### 引用文:

• • • • •

現職教員で大学院に派遣されている立場で、解像度の解像度を上げてみた




1.このエントリーの趣旨


突然ですが、「解像度を上げる」という本を御存知でしょうか。

今年(2023年)初めに書店で見かけ、数ページ立ち読みして「これはすごい本だぞ…!」と衝撃を受け、値段も見ずにレジへ直行。個人的には、この手の本では「イシューからはじめよ」以来のインパクトです。

このエントリーの前に、未読の方は是非こちらのスライド(本の著者馬田さん作成。そもそもこのスライドが基になって本を執筆されています)を読んでみてください。

このスライドを用いた著者御本人の解説サラタメさんなど多くの解説動画があるので、そちらをご覧になってもよいかもしれません。

このエントリーは題名にもあるとおり、私の今の立場で「解像度を上げる」とはどういうことなのか?と考えた内容をまとめたものになります。私は公立学校の教職員なのですが、今年(2023年度)、研修で大学院に派遣されています。専攻は数学教育で、今年度と来年度で修士論文を書きます。ですので、「教育学で修士論文を書くための解像度」が必要な方(なんてニッチなニーズなんだ笑)にとっては、ヒントになる内容があるかもしれません。また、教職員の方で教育実践論文を執筆する方にとっても何か参考になれば、とも考えています。

• • • • •

### 指示文 1:
引用文によると、筆者が大学院で専攻している分野は何ですか。
### 指示文 2:
引用文の内容を二文で要約してください。
### 指示文 3:
「解像度を上げる」という本について述べた引用文を、その最後の文の後から書き継いでください。

### データ欄:
• • • • •

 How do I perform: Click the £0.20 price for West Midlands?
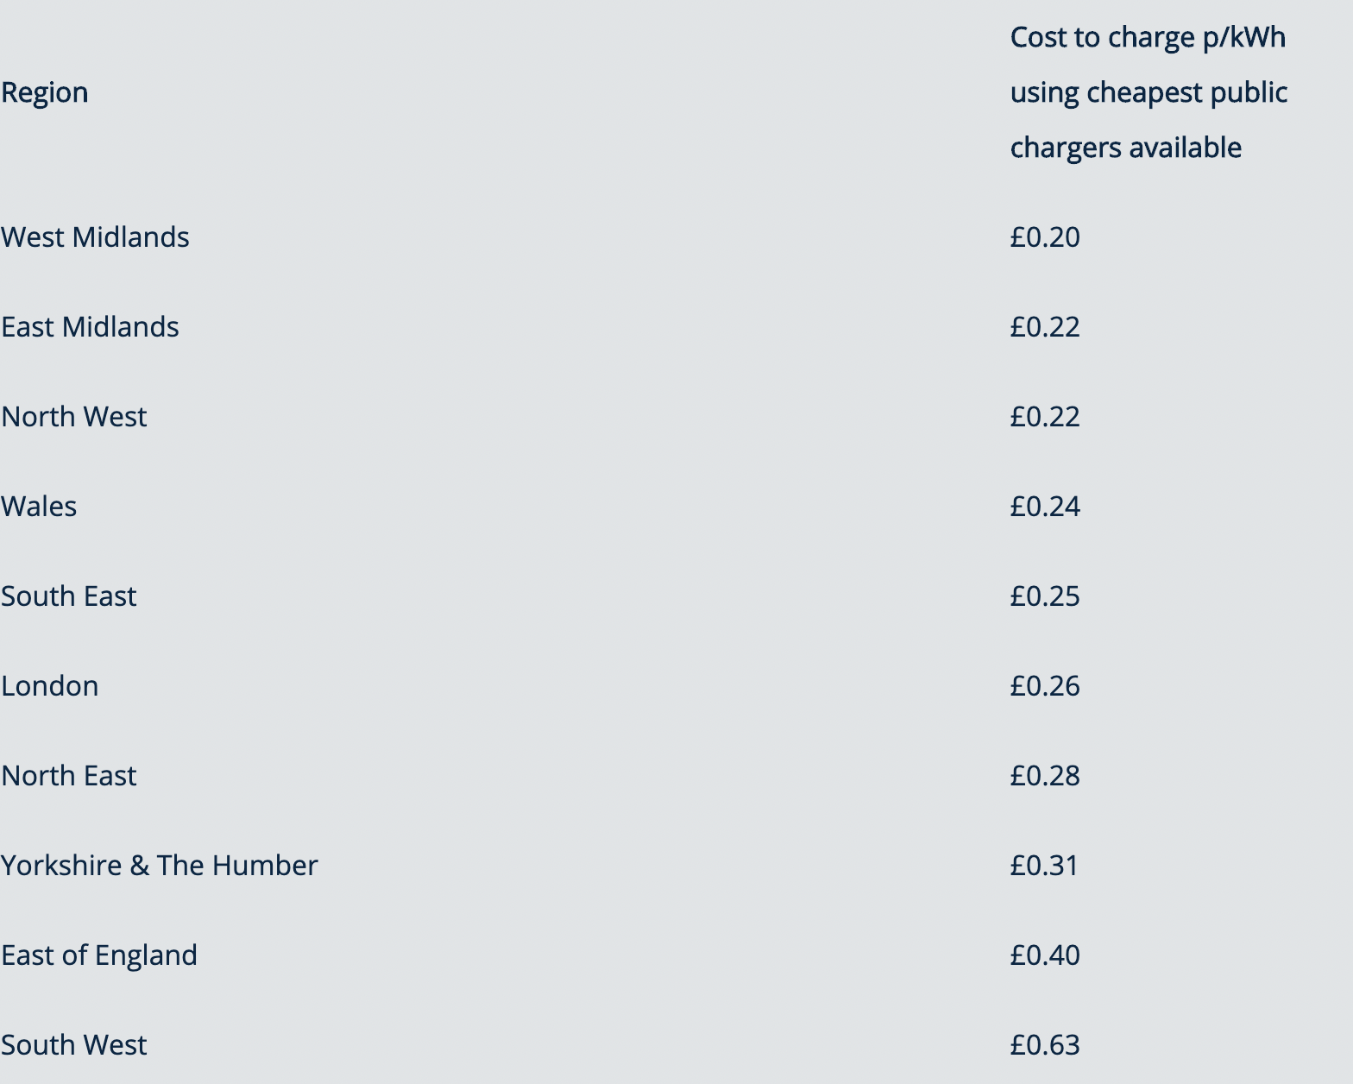[1045, 237]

• • • • •

### 解答例 1:
数学教育です。

### 解答例 2:
筆者は2023年初めに書店で「解像度を上げる」という本を見かけ、数ページ立ち読みして強い衝撃を受け、購入した。このエントリーは、研修で大学院に派遣され数学教育を専攻している公立学校の教職員である筆者が、自らの立場で「解像度を上げる」とはどういうことかを考えた内容をまとめたものである。

### 解答例 3:
それこそ、この本における「外化」(p.103:書く・話す・発表するなどの活動を通して、知識の理解や頭の中で思考したことなど(認知プロセス)を表現すること)を意識して書いています^^;

2.解像度を上げる4つの視点

著者の馬田さんは、解像度を上げる4つの視点として「深さ」「広さ」「構造」「時間」の4点をあげています。

スライドp.14より

ここからは、この4つの視点の順に私の考えをまとめていきます(引用元の「スライド」とは、上記のこちらのスライドを指しています)。

2.1 深さ

圧倒的に一番大事

同著の中で圧倒的にページが割かれているのが、この「深さ」についての章です。「基本的には『深さ』が足りない」という項があるぐらい(同著p.32)ですし、そもそも他の3つの視点はまとめて1つの章(p.179~p.250:72ページ)なのに、「深さ」はこれだけで1つの章が割かれています(p.85~173:89ページ)。で、私の今の立場にとって「深さ」とは、リサーチ・クエスチョン(RQ)を掘り下げていくという作業だと考えています。RQの説明はここでは省略しますが(たとえばこのページに解説有)、要は研究(論文)を作成する上での「問い」、本書の言葉だと「課題」(p.74)に該当します。自分の研究で、何を明らかにしたいのか。どんな問いに対する答えを出したいのか。研究の方向性を決める、とても大切なプロセスです。

スライドp.9に加筆(吹き出しのみ)


深さの視点で解像度を上げるために、内化と外化という言葉が出てきます。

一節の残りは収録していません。